Ein furioses Melodram, das sich konsequent seiner Belegschaft entledigt.
Lino Brockas
Meisterwerk spielt in den Slums Manilas und handelt vom Leidensweg
der jungen Insiang,
die anfangs von Mitmenschen umgeben ist
und am Ende mutterseelenallein über eine
menschenleere Plaza läuft. Im
Mittelteil des Films werden zwei Familienmodelle
vorgestellt und für
untauglich befunden. Zunächst die integrative, traditionelle
Großfamilie:
Brüder, Schwestern, Tanten und Großeltern leben alle unter einem Dach.
Statt Solidarität herrschen jedoch Betrug und Misstrauen.
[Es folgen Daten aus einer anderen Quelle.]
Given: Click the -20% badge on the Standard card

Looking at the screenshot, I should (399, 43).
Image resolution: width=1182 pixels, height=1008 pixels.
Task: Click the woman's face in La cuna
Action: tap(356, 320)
Das zweite Familienmodell
ist eine Perversion, vielleicht auch eine Demaskierung der
modernen Kernfamilie.
Tonia holt ihren jungen, brutalen Liebhaber Dado ins
Haus. Dieser hat aber bereits
ein Auge auf Insiang geworfen. Noch weitaus
radikaler als die Großfamilie wird der
Film diese Kernfamilie zerstören.
Lino Brocka, der vielleicht bedeutendste philippinische Regisseur, betrachtete
es als die Aufgabe jeden Künstlers, Stellung zu aktuellen sozialen und
politischen
Auseinandersetzungen zu beziehen. So beteiligte er sich in den
1980er Jahren mit
der von ihm gegründeten Organisation Concerned
Artists of the Philippines (CAP)
an den bürgerlichen Protesten gegen den
Diktator Ferdinand Marcos. Brockas Filme
sind geprägt von der Spannung
zwischen diesem intervenierenden Gestus und den Zwängen des Genrekinos,
in welchem er Zeit seiner Karriere arbeitete. Kein anderer
Film Brockas
macht diese Spannung so produktiv wie Insiang.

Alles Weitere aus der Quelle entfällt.